What the task requires: Please list every question that the Big Brother Africa guide below gives as a famous one under "Step 2: How to deal with questions".
:: Given text ::
Preference is subjective, hence viewers are drawn to certain housemates. Now, what does it take to win Big Brother? Studying the past winners, there’s no clear indication of what trait the winners have in common. Besides trait, what’s common with most of the past winners is that they have a pen1s.

Your mom has been complaining about you lying on her sofas all day, so you decide you’d rather lie on someone’s sofa who won’t only not complain but pay you to do so. Someone like, Biggie – so you decide to enter the show. Or perhaps, entering the show has been your dream ever since you watched the show.

This is a guide to being a Big Brother Africa housemate.

If you have a pen1s, congratulations, you are already a step ahead of your counterparts.

Step 1: What to bring

You have to cook the best story about your family and background. Add all the great spices in the world. How you grew up poor that sometimes your meal was your imagination. How you never met your father and you apparently heard he’s of West and East Africa descent. You need those regional country votes.

Bring a pair of All Stars. Make sure your All Stars were on the roof for a good two weeks, your aim is to make them appear old and evoke, “Oh shame” reactions from the viewers.

Pack fancy Saturday party and eviction outfits. You don’t want to be too fancy or people would think you’re privileged. Pack I-went-to-a-prestigious-school-but-my-mother’s-employer-paid-for-it type of fancy clothes.

Bring family photos, mostly photos with family members looking worried. Photos that suggest your family was so poor, they were even thinking about their next meal in pictures. Also bring photos with your friends, where the camera angle is doing you justice while failing your friends.

Also bring your alter ego, that mostly comes out when you’re drunk. Dancing on tables and swinging on chandeliers.

Step 2: How to deal with questions

You must get used to being asked questions. If the twitter Questionnaires and common sense had a baby, it would be Big Brother. From the presenter right to Biggie, they ask a lot of questions.

Here are some of the famous questions and what your replies should be.

Do you have a game plan?

“No. I’m just going to be myself because I’m too lazy to be someone else”
Why did you enter the show?

“I want to learn more about other African countries and cultures because the library and Google don’t have much information”
What would winning the money mean to you?
“A lot since I spent 91 days proving to people that hard work pays off – even if it’s limited to certain square metre house”
What will you do if you win the money?
“Give some to charity like the winners always say. Although the only charity getting my money is the revenue services”
Who’s your favourite ex housemate and why?
Mention the worst Big Brother housemate that comes to mind then say, “They inspire me to be like them but even better”
What’s your secret talent?
“Guzzling”

Step 3: Making friends

I’m sure you’re well acquainted with the dynamics amongst fans on social networks. Every season is the continuation of the Montagues and Capulets feud, also known as South Africa vs Nigeria. You have to be strategic when making friends in the house.

Befriend that loud Nigerian housemate. Even adopt their lingo. Stretch those muscles, open your mouth wide and pronounce those vowels. “Chinekeeeeeeee” and shoki your way to the hearts of Nigerian viewers. In no time, your Nigerian friend will bestow you with a Nigerian name.
Befriend that South African housemate, don’t forget to also befriend the housemate from the biggest province in South Africa, Botswana (joking). The country votes from these countries are always coupled, good for you. You’d want to date the housemate from Botswana (for real). When you look into their eyes, you’ll probably see hundreds of enthusiastic fans waiting in the airport. Or their pupil dilating.
:::
:: Provided material ::
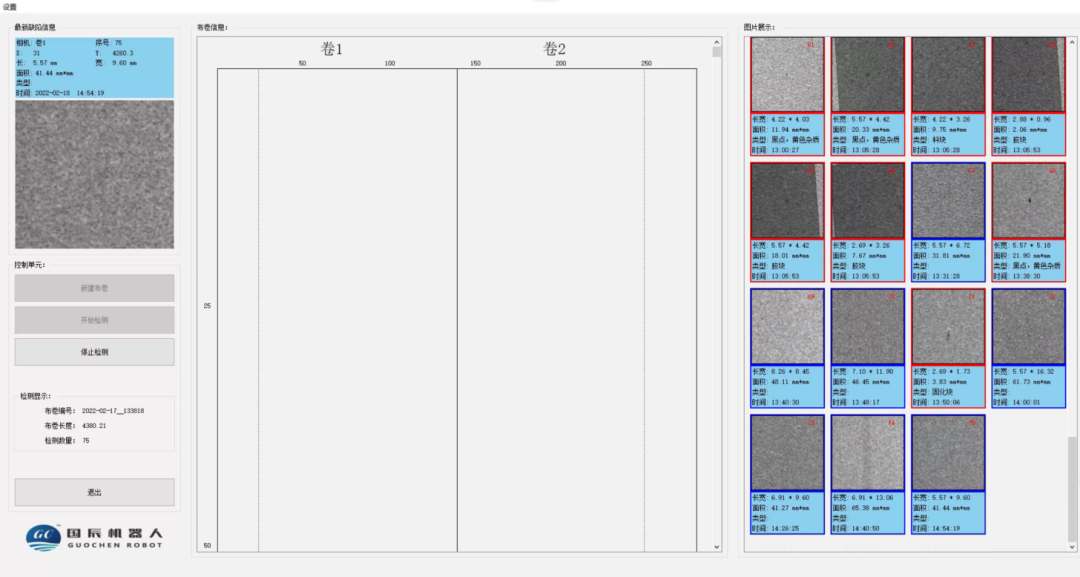Click down arrow of image gallery scrollbar

click(1072, 547)
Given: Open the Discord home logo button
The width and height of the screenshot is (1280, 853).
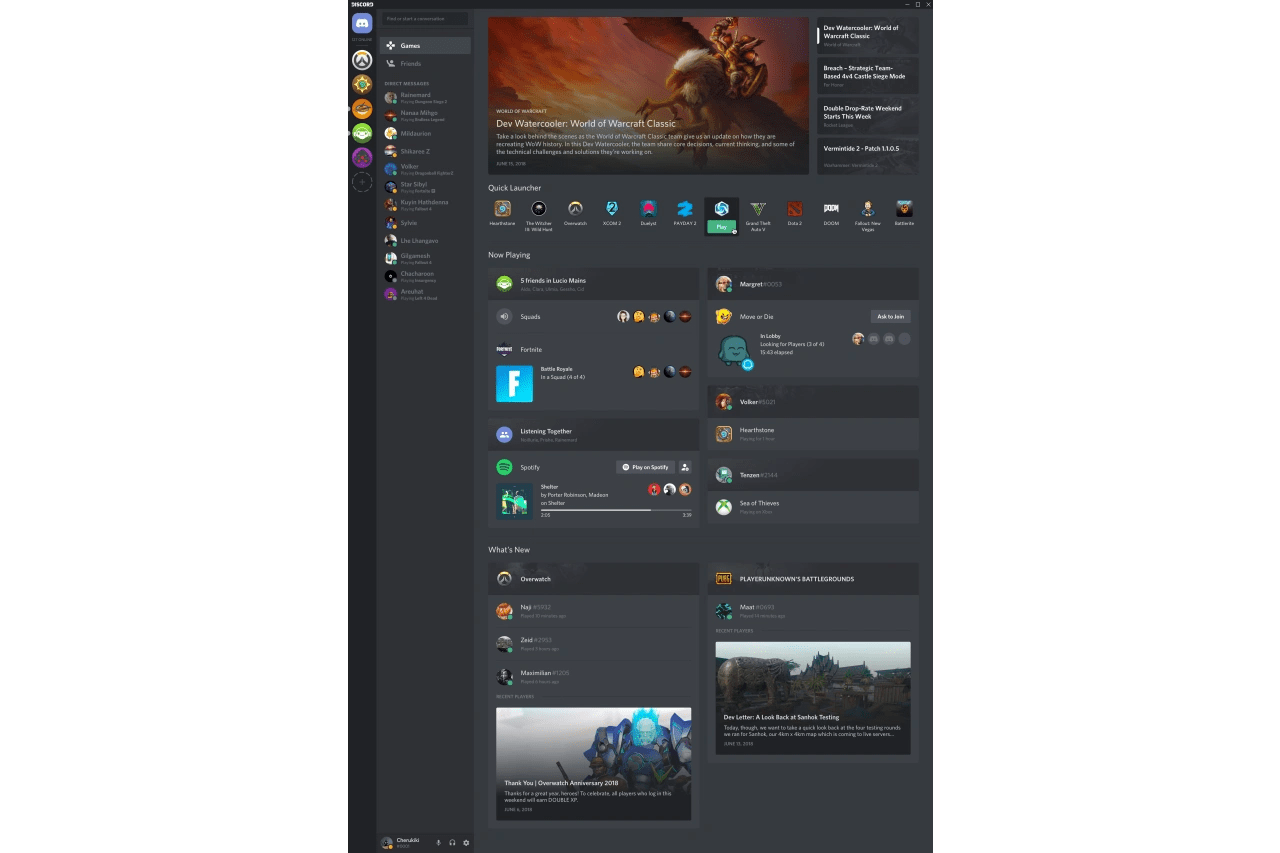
:::
Problem solution:
- Do you have a game plan?
- Why did you enter the show?
- What would winning the money mean to you?
- What will you do if you win the money?
- Who's your favourite ex housemate and why?
- What's your secret talent?